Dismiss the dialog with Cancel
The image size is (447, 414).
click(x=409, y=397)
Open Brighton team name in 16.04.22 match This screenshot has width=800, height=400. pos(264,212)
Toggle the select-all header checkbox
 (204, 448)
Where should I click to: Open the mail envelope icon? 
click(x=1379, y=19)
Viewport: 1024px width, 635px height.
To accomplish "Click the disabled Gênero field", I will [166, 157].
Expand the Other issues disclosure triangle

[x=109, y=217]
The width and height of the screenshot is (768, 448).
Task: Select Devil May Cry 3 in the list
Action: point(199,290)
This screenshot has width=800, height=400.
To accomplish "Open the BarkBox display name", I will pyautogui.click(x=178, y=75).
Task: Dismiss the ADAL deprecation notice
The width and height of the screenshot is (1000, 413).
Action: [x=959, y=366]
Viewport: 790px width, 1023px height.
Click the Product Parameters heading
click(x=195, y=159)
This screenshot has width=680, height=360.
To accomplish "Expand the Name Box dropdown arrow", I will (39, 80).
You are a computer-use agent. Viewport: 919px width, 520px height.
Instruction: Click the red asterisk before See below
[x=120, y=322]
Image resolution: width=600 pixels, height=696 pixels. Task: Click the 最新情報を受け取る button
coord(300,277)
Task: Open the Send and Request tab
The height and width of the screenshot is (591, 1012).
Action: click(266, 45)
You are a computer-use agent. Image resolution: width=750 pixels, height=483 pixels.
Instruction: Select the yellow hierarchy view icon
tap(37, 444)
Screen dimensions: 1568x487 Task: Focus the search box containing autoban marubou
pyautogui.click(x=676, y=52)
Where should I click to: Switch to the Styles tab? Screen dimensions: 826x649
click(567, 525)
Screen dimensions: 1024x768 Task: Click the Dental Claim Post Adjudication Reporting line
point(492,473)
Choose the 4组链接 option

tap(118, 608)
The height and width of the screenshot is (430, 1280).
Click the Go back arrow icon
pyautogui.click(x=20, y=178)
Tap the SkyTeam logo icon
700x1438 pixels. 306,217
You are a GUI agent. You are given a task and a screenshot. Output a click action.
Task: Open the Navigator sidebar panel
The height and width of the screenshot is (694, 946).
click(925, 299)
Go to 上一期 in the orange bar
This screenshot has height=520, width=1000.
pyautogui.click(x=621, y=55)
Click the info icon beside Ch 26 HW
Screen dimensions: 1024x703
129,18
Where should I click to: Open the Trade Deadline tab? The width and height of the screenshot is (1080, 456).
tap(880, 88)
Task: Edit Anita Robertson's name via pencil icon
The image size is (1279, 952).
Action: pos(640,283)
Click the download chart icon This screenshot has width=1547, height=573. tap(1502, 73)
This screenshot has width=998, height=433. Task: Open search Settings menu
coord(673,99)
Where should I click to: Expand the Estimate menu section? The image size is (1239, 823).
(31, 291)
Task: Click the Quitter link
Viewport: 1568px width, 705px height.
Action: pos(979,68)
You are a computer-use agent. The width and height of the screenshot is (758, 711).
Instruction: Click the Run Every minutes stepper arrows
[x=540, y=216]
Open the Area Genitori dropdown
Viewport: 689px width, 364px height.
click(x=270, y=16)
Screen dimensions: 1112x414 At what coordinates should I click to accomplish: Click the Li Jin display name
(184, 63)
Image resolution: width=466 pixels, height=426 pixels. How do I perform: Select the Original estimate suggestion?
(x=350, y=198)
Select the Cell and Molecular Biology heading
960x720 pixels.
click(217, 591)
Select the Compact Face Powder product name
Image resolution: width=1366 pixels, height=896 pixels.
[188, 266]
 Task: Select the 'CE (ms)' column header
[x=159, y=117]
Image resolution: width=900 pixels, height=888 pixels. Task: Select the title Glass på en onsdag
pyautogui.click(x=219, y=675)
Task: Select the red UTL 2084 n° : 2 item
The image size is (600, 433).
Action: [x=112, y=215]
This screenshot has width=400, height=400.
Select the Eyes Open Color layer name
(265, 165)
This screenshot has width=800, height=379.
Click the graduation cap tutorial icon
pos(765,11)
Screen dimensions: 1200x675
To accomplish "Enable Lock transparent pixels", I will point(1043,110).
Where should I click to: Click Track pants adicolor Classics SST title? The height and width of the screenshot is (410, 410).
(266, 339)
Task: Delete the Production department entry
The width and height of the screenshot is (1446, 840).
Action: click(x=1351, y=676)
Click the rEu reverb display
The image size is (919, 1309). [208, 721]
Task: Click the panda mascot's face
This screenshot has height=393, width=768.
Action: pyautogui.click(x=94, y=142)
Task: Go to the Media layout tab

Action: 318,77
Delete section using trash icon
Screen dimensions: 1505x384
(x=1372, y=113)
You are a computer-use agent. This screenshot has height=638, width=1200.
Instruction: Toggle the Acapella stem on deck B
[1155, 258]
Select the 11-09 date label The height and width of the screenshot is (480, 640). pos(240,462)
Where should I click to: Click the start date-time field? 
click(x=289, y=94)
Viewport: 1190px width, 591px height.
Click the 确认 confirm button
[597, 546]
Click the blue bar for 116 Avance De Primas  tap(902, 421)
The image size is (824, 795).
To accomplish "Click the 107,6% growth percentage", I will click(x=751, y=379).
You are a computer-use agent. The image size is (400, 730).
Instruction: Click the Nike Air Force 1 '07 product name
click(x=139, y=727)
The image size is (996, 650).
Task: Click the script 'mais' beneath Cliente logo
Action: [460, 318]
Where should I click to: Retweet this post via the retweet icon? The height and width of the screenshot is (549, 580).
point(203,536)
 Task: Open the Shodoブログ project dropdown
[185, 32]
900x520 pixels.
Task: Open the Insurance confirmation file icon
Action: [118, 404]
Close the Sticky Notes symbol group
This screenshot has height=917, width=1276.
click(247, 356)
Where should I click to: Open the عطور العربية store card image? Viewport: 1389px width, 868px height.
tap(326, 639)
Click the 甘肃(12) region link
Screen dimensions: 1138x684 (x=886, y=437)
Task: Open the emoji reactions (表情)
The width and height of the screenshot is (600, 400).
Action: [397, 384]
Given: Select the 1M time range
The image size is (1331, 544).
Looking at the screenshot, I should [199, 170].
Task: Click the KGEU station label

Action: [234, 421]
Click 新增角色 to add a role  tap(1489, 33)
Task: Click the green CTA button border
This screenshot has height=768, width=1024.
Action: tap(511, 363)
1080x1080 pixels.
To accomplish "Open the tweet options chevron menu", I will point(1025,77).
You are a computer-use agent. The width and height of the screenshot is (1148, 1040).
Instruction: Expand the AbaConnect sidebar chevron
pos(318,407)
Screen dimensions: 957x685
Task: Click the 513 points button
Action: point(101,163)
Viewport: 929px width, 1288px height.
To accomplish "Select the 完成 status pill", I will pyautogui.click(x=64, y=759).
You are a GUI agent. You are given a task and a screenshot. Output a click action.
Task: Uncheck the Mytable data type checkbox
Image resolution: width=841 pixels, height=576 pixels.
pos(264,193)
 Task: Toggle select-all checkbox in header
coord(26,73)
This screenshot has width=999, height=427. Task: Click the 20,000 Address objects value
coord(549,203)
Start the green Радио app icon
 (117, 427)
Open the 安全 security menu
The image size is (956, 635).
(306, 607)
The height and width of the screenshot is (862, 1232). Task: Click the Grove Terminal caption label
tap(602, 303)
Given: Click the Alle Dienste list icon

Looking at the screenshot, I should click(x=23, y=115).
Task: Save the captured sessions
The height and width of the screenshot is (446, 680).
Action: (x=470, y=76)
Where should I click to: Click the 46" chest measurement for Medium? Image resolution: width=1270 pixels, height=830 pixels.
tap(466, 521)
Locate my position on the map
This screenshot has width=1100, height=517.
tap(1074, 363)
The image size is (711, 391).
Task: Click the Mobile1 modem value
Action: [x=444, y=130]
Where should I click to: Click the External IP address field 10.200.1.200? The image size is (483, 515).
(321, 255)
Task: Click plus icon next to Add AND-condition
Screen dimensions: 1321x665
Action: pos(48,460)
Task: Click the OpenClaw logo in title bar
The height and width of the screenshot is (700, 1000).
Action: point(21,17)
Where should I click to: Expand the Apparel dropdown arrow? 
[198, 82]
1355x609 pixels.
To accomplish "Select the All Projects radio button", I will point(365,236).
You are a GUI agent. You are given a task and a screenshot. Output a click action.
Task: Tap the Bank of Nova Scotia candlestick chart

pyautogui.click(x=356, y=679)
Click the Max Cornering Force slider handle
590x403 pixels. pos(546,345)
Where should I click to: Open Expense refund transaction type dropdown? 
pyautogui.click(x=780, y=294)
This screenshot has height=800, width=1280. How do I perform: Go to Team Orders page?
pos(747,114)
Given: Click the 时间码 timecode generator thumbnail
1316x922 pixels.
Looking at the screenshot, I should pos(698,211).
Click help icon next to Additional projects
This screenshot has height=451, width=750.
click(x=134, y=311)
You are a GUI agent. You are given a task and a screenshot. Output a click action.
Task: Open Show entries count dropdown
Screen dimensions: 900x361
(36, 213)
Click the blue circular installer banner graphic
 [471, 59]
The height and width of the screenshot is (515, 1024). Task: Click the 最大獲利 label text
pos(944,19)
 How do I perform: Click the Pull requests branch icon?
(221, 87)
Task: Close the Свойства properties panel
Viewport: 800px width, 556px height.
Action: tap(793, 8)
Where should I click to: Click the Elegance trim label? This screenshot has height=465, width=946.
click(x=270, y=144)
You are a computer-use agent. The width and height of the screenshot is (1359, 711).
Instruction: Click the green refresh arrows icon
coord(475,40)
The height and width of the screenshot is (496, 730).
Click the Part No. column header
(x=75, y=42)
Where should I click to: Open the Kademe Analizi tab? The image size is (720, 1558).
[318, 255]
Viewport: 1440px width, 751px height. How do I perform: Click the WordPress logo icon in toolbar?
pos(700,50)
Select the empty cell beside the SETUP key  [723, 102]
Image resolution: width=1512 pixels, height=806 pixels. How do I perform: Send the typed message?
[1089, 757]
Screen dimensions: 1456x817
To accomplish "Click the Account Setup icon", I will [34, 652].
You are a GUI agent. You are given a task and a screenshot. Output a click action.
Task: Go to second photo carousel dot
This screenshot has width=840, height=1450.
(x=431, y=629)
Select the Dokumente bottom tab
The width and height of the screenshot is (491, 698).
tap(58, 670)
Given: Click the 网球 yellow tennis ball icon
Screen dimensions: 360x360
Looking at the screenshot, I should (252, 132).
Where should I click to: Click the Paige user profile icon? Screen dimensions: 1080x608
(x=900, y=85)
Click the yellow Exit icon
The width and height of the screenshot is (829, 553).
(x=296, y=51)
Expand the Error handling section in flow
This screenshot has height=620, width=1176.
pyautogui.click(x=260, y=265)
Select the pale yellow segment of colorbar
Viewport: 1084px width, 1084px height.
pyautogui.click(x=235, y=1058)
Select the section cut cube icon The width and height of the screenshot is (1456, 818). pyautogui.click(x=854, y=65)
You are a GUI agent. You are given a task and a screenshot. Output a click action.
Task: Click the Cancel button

* TASK TO COMPLETE
In the listing above, show every line with the word "next".

* SOLUTION TO THE PROBLEM
Task: Click plus icon next to Add AND-condition
Click help icon next to Additional projects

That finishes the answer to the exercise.